= WHAT IS NEEDED =
Can you lay out the listing below as a numbered list, leaving out blank lines, covering only everything from the line containing "Where should I click to: Toggle" down to the line containing "(1148, 229)", both included?

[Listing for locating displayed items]
>>>
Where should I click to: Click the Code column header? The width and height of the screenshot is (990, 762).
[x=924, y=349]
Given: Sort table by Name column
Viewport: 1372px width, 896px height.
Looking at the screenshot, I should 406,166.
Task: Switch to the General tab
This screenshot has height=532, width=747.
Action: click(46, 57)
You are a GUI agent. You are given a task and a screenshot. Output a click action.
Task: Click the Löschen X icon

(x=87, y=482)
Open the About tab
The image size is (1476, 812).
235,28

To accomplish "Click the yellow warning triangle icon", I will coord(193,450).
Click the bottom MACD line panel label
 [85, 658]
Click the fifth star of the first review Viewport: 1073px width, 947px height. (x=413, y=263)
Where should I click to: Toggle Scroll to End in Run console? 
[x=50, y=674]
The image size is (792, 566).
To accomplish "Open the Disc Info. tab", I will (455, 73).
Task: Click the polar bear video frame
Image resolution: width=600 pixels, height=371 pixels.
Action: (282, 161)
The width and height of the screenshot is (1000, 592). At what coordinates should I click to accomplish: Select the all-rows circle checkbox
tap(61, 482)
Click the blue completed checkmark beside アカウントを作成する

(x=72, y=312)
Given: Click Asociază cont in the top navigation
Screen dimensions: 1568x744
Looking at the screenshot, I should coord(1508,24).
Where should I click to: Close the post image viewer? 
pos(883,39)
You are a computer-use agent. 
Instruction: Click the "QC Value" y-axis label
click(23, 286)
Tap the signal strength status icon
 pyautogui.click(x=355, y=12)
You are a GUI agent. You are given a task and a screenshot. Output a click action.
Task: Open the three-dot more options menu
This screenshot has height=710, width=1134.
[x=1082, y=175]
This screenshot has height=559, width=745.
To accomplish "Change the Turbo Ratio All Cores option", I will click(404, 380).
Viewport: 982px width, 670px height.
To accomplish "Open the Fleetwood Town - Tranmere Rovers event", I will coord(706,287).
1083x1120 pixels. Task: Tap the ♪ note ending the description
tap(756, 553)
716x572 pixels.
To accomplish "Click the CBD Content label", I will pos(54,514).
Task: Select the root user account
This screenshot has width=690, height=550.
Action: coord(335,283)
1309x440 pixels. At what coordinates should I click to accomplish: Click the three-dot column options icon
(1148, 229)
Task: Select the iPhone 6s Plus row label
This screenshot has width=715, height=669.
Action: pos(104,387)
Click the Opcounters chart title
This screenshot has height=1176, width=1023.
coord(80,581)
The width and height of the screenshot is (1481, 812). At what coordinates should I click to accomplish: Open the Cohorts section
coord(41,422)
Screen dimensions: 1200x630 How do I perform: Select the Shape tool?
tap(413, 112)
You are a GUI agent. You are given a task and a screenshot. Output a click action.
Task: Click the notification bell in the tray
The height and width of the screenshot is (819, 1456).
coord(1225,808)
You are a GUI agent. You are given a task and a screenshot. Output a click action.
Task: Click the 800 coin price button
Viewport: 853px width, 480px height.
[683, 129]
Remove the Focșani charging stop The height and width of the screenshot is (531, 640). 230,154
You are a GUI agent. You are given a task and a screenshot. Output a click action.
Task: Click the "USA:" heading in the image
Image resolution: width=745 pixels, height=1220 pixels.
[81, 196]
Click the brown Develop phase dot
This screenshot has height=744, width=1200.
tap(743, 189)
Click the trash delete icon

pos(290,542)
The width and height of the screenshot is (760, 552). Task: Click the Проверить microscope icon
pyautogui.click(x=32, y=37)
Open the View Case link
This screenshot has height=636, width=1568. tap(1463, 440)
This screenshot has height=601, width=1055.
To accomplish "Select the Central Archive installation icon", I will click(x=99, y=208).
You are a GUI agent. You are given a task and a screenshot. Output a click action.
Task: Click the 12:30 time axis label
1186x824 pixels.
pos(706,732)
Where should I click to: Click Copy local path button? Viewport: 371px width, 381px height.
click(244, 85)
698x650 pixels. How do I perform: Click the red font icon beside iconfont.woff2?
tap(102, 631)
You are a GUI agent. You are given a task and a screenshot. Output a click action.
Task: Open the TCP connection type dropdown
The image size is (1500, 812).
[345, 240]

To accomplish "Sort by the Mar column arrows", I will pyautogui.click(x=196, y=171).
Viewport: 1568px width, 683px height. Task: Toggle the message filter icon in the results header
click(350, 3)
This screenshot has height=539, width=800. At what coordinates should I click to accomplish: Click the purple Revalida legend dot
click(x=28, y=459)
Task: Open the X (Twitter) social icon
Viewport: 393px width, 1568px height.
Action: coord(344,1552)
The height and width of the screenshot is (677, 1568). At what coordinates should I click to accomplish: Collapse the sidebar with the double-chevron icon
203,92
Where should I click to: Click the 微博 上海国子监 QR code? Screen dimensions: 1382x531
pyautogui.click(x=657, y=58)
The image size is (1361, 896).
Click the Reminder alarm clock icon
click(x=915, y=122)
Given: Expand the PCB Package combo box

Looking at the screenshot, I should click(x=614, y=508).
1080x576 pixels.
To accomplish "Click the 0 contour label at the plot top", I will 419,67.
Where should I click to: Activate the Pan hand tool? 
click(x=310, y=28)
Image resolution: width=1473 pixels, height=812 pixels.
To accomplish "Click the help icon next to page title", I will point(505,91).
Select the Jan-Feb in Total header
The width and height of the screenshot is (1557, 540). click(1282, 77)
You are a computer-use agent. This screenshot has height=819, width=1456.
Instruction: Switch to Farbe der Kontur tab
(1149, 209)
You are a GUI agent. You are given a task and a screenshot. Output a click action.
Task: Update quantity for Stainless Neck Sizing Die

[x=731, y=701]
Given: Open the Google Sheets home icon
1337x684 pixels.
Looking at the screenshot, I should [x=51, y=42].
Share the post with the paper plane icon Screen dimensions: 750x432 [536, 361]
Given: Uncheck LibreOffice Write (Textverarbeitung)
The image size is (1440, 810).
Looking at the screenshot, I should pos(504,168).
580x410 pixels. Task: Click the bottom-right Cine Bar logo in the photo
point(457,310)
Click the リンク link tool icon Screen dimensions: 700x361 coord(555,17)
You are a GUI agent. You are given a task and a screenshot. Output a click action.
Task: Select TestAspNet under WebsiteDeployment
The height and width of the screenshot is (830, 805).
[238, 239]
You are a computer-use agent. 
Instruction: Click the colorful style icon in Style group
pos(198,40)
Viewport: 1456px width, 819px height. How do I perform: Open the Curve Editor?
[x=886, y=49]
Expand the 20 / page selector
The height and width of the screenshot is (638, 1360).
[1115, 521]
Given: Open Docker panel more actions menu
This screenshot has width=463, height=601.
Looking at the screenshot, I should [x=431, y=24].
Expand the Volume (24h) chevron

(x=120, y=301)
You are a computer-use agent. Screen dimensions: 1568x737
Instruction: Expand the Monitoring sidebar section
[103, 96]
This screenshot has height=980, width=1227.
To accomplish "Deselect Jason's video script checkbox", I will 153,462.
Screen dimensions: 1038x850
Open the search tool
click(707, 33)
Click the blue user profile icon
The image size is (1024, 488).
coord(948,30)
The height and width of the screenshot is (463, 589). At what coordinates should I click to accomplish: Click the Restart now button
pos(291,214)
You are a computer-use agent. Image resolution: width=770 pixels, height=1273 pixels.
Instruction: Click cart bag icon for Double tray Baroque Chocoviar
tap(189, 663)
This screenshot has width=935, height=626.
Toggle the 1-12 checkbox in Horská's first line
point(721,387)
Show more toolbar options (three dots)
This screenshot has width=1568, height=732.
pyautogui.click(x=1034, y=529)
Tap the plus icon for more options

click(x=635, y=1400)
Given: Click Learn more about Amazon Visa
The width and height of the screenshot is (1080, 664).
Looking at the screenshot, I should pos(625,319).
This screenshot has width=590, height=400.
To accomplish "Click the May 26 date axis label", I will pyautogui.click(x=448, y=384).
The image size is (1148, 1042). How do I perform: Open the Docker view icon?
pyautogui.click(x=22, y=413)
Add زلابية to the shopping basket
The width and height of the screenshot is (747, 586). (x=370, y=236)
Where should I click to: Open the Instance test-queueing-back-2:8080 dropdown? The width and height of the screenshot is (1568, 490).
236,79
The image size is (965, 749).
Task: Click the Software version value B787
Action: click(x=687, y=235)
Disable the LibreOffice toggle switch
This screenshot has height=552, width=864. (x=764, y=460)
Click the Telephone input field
<<<
= COMPLETE OUTPUT =
1. Where should I click to: Toggle Scroll to End in Run console? 
2. [x=50, y=674]
3. The image size is (792, 566).
4. To accomplish "Open the Disc Info. tab", I will (455, 73).
5. Task: Click the polar bear video frame
6. Image resolution: width=600 pixels, height=371 pixels.
7. Action: (282, 161)
8. The width and height of the screenshot is (1000, 592). At what coordinates should I click to accomplish: Select the all-rows circle checkbox
9. tap(61, 482)
10. Click the blue completed checkmark beside アカウントを作成する
11. (x=72, y=312)
12. Given: Click Asociază cont in the top navigation
13. Screen dimensions: 1568x744
14. Looking at the screenshot, I should coord(1508,24).
15. Where should I click to: Close the post image viewer? 
16. pos(883,39)
17. You are a computer-use agent. 
18. Instruction: Click the "QC Value" y-axis label
19. click(23, 286)
20. Tap the signal strength status icon
21.  pyautogui.click(x=355, y=12)
22. You are a GUI agent. You are given a task and a screenshot. Output a click action.
23. Task: Open the three-dot more options menu
24. This screenshot has height=710, width=1134.
25. [x=1082, y=175]
26. This screenshot has height=559, width=745.
27. To accomplish "Change the Turbo Ratio All Cores option", I will click(404, 380).
28. Viewport: 982px width, 670px height.
29. To accomplish "Open the Fleetwood Town - Tranmere Rovers event", I will coord(706,287).
30. 1083x1120 pixels. Task: Tap the ♪ note ending the description
31. tap(756, 553)
32. 716x572 pixels.
33. To accomplish "Click the CBD Content label", I will pos(54,514).
34. Task: Select the root user account
35. This screenshot has width=690, height=550.
36. Action: coord(335,283)
37. 1309x440 pixels. At what coordinates should I click to accomplish: Click the three-dot column options icon
38. (1148, 229)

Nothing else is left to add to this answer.